Not a long time ago, in a galaxy not very far away, an astronomer and a computer scientist walk into a bar...

We are on the verge of revolutionizing our understanding of galaxies in the nearby universe. The vast amount of spatially-resolved spectroscopic data produced by new-generation instruments and telescopes as part of large-scale survey projects, such as SAMI, Hector, and WALLABY, will reveal the internal structure and kinematics of many thousands of galaxies. This unprecedented amount of information will enable scientists to conduct large-scale statistical multi-wavelength studies for first time, and shed light into several aspects of galaxy structure, formation, and evolution.

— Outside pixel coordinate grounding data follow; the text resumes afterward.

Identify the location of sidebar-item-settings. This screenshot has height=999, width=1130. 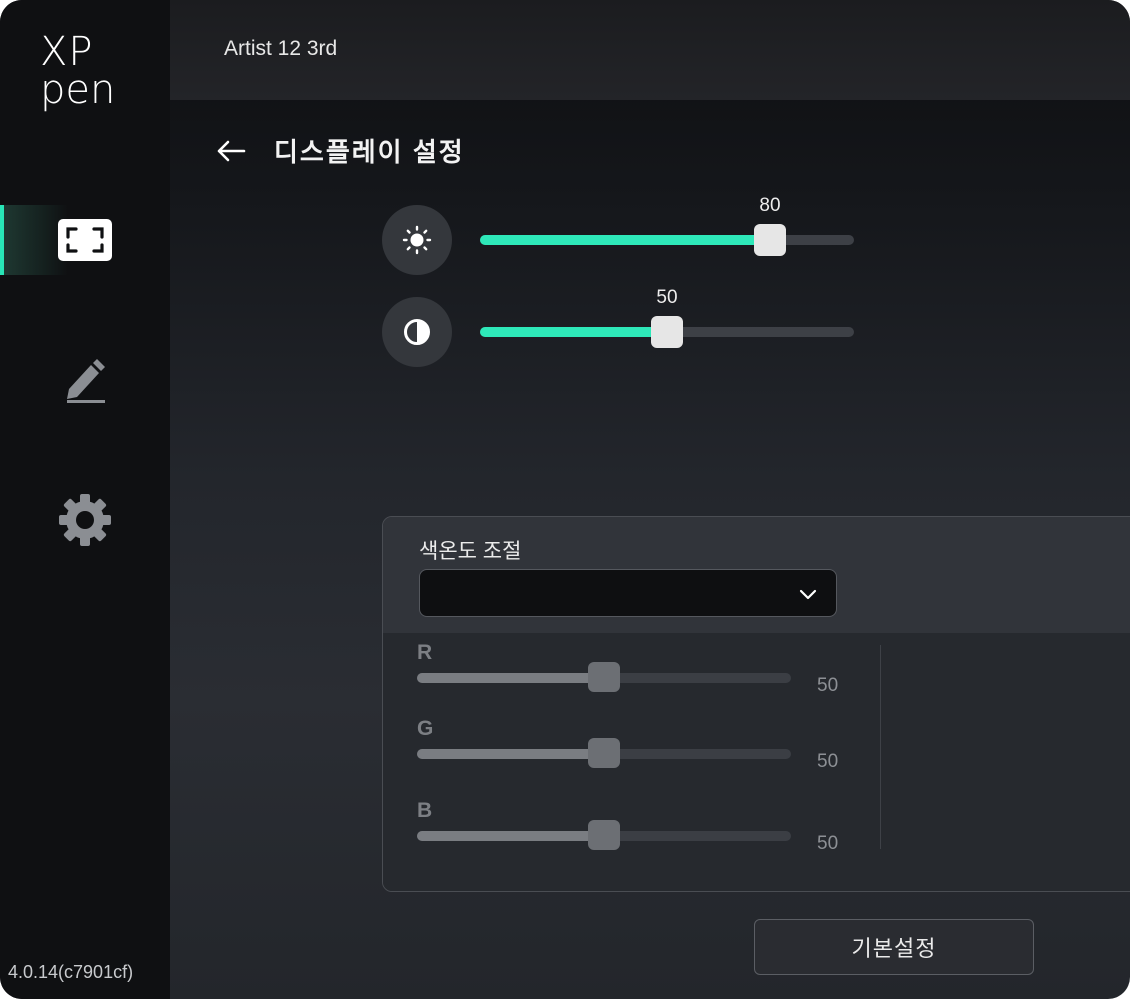
(85, 520).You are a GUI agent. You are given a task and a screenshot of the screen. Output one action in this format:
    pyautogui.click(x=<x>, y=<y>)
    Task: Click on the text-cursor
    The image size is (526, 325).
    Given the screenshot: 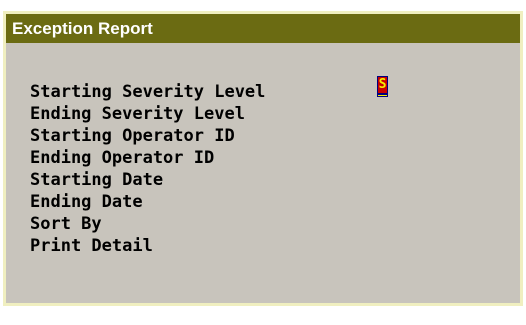 What is the action you would take?
    pyautogui.click(x=382, y=94)
     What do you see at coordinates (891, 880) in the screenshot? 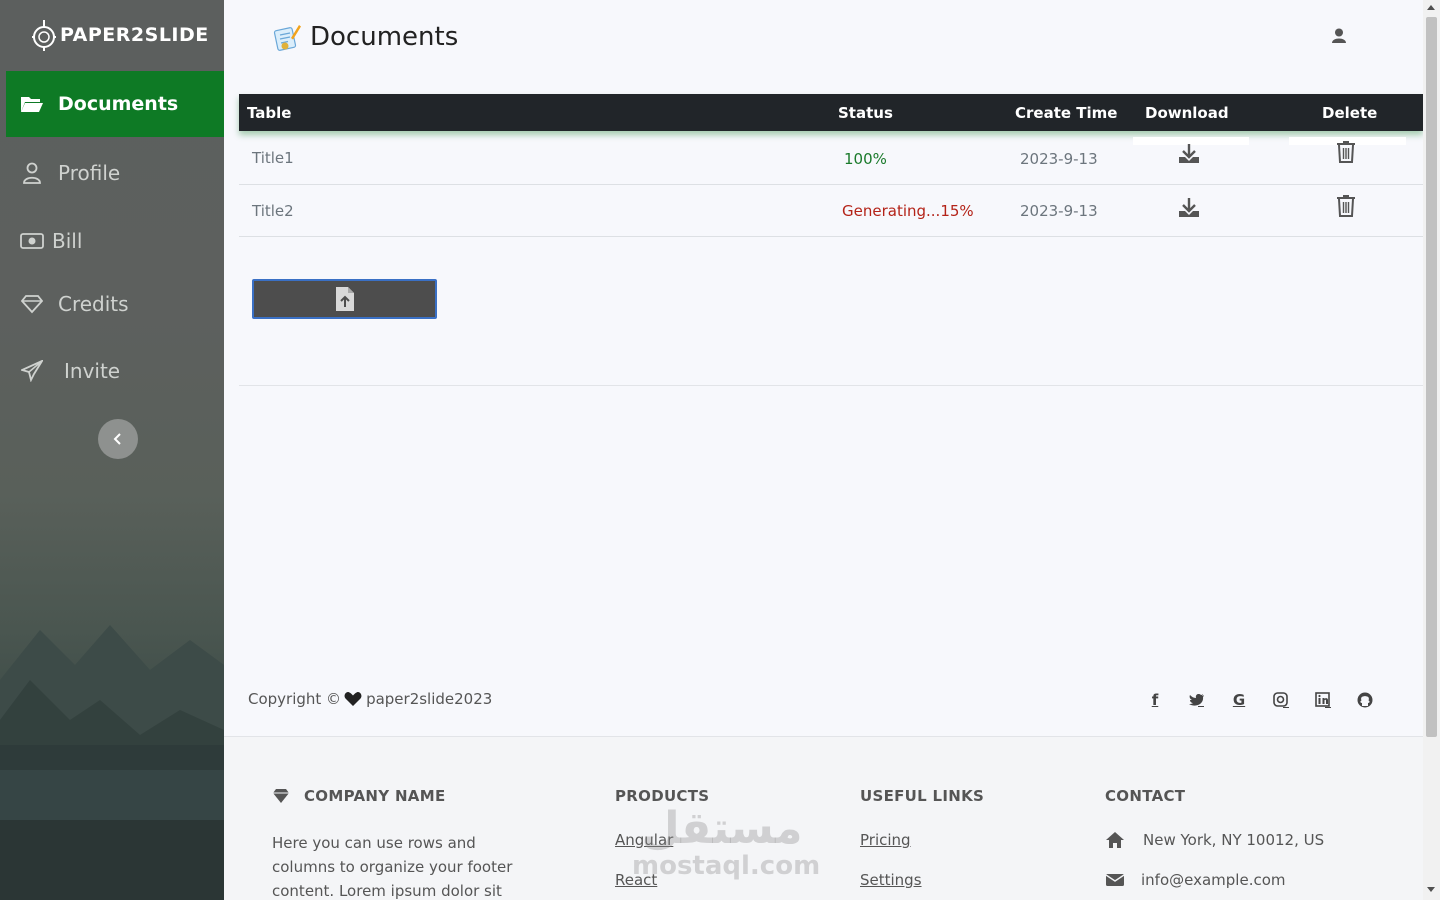
I see `footer-link-settings: Settings` at bounding box center [891, 880].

To tackle the technical and science analysis requirements of this ever growing amount of data I developed an extensible high-performance software for modelling the kinematics and photometry of galaxies. The generality of the software enables it to tackle a wide range of science cases, from the modelling of simple rotating disks, to the simultaneous fitting of multi-wavelength observations with peculiar morphological and kinematic signatures. Its flexible architecture allows it to support a great range of galaxy models and optimisation techniques, while it can also run on a variety of computational hardware including multi-core CPUs and GPUs.

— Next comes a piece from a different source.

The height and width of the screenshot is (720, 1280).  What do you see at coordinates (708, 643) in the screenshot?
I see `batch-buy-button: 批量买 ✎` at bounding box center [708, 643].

In this talk I am going to give an overview of the upcoming major release of the software and comment on its significance in the era of the large-scale 3D spectroscopic galaxy surveys. I will discuss why and how the software evolved from a pure C++ code to a Python project. I will comment on the design decisions I had to make, and I will provide a review of the most essential libraries used by the software. Throughout the talk, I will discuss the technical challenges I faced during the development of the software from an astronomer’s as well as a computer scientist’s perspective.